The prefect did not dare to do anything to harm the maiden, but left his deputy to still the tumult. He himself went away, sorrowing because he could not save the maiden from the heathens, after the resurrection of his son.
The deputy could not oppose the bloodthirsty people, but for her great crime, commanded men to kindle a great fire and shove her into the middle of it. It was done just as that cruel man had commanded, but the fire instantly divided itself into two parts and burned up those who had made the outcry, and the blessed Agnes stood unharmed in the midst of the fire, praying with outstretched arms: "Oh Almighty God, who alone ought to be adored; terrible Creator, who ought truly to be worshipped; Father of my Lord, I bless you because I have escaped, through your blessed Son, the threatenings of the wicked and the filth of the devil. Look! I am besprinkled with divine dew; the flame is divided and the faithless are consumed. Father, proclaimed as God, I bless you, for I can without fear pass through the fire to you. That which I have believed, now I can see; that which I have hoped for, now I have. I acknowledge you with mouth, and with my heart, and with everything inside I desire you, the one true God reigning with your Son and with the Holy Spirit—one Almighty God forever."

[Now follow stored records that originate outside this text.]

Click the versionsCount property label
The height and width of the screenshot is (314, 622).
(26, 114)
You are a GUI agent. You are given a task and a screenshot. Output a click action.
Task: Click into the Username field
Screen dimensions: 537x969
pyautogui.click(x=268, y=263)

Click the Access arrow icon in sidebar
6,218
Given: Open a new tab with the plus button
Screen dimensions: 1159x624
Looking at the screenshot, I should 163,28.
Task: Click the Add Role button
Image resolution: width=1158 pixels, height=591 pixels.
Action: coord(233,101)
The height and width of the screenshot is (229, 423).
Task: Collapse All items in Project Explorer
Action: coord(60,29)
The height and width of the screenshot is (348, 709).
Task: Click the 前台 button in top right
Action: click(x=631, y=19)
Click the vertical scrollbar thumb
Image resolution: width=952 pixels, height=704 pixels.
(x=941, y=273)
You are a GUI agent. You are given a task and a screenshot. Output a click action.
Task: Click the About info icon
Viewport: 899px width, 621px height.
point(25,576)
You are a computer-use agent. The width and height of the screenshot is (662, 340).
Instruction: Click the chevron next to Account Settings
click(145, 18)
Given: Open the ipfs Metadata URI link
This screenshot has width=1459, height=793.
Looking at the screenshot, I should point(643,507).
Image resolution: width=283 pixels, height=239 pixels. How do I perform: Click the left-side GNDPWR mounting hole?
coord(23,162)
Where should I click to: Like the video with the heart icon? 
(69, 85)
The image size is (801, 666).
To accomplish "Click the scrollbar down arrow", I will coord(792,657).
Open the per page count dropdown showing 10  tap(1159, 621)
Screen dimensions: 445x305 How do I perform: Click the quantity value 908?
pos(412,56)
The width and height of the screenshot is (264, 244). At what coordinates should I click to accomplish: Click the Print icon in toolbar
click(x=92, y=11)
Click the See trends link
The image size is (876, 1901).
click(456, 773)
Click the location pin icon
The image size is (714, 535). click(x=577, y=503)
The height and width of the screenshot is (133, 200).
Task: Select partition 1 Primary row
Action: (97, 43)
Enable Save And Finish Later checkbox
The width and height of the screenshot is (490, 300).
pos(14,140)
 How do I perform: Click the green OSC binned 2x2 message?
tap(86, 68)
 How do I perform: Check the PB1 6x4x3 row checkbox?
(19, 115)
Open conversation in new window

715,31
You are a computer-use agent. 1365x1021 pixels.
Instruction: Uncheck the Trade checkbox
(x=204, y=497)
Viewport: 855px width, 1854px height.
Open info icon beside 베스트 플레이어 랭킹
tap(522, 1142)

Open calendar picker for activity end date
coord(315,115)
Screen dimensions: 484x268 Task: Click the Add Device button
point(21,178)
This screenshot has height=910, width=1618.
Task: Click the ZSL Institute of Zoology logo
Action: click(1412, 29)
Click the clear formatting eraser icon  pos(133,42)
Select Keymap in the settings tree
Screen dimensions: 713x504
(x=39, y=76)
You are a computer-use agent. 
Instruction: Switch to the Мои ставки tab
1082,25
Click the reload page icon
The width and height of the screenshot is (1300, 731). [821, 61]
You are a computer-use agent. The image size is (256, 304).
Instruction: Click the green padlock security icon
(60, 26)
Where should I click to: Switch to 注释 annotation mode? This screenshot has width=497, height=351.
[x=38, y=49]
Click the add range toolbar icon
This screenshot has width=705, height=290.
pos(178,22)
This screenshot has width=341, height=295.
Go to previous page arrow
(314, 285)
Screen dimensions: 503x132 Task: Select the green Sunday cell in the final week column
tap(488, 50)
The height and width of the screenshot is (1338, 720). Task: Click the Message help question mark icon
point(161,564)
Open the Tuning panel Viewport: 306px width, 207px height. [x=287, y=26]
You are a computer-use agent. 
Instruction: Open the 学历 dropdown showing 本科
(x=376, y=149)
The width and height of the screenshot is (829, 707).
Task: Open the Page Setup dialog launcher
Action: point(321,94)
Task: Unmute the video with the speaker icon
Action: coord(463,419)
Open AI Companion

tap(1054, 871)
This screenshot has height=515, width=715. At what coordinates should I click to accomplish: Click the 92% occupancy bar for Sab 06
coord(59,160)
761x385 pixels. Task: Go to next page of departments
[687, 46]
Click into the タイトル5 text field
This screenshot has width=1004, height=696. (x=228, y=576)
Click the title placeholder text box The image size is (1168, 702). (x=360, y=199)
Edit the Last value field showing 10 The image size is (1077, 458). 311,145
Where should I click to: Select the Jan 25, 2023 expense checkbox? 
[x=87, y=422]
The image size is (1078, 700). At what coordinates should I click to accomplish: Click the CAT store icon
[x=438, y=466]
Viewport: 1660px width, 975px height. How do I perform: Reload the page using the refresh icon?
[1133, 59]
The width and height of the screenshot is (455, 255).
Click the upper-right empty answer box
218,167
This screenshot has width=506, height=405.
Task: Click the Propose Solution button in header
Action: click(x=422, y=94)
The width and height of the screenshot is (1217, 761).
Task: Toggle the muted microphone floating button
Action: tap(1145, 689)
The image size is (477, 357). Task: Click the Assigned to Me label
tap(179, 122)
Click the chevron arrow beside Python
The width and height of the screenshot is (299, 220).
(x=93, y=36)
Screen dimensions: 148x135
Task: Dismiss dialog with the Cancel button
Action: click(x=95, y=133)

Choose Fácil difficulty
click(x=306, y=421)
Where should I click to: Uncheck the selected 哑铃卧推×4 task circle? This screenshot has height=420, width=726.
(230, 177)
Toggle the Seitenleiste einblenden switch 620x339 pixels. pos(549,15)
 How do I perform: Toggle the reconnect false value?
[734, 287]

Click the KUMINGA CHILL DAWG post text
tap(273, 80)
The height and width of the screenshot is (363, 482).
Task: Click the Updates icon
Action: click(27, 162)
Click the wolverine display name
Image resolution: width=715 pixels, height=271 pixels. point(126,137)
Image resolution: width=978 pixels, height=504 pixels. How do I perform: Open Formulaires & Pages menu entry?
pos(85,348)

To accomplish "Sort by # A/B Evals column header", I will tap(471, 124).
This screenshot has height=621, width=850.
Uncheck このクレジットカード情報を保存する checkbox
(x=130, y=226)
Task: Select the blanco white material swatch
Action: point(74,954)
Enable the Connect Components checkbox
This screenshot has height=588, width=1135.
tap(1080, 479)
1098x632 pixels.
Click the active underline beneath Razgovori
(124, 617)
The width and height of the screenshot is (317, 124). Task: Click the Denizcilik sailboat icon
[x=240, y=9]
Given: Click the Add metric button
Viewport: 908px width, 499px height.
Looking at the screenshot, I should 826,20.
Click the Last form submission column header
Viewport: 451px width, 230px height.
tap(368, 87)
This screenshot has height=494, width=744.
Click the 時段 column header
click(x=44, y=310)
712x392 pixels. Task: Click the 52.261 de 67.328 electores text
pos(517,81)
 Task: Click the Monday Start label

Then the fire was quenched; not a coal remained glowing. The people thought it was witchcraft, and fiercely and loudly roared out against her life.
Aspasius could not withstand the great tumult, but commanded her to be killed with the deadly sword, and Christ then received her, martyred for his name. Her father and her mother, with great joy, took her body and bore it to their home, and buried her there without sorrow, and often kept watch there, venerating the place.
One night they saw a great company of virgins coming towards them, with Agnes in their midst; they were all clothed in golden garments, and they advanced gloriously, with great light. Agnes spoke thus to her parents: Take care that you do not weep for me as if I were dead, but rejoice with me, for I am a companion of these virgins, and with them I have received a glorious dwelling-place, and in heaven I am joined to the one whom I loved here on earth." After that she departed with the virgins, and this vision was widely reported.
A little while later, in the days of the emperor Constantine, it happened that some men told the vision to his daughter Constantia, who then was still a heathen, but nevertheless very wise. She was very ill at that time, and had terrible wounds in all her limbs. It occurred to her to watch one night at Agnes's tomb and pray for health. She came to that place, even though she was a heathen, and with faithful spirit cried out to the virgin who possessed that tomb, asking her to grant her health. Then she fell asleep, and in a vision saw the blessed Agnes saying these words to her: "Begin resolutely, noble Constantia, and believe that the Savior has power to heal you, and through him you will receive the healing of your wounds." Then Constantia woke up and was healed so thoroughly that no trace of her terrible wounds could be seen on her body. She went home to her father, entirely whole, and gladdened him. And her brothers and all the household rejoiced for her healing, and heathendom diminished and faith in God grew.
She was then baptized, as was her father, and received holy orders with fair observances, and many other maidens through her worthy example abandoned worldly pleasures and were consecrated to Christ. Then Constantia asked her father Constantine to rear a church for the holy Agnes, and had a coffin set in there for her. Word of this spread all through the nation, and many infirm people came to the holy tomb and were healed through the holy Agnes. Likewise many of the Roman maidens continued in pure virginity for the love of Christ after the example of Agnes, who is buried there.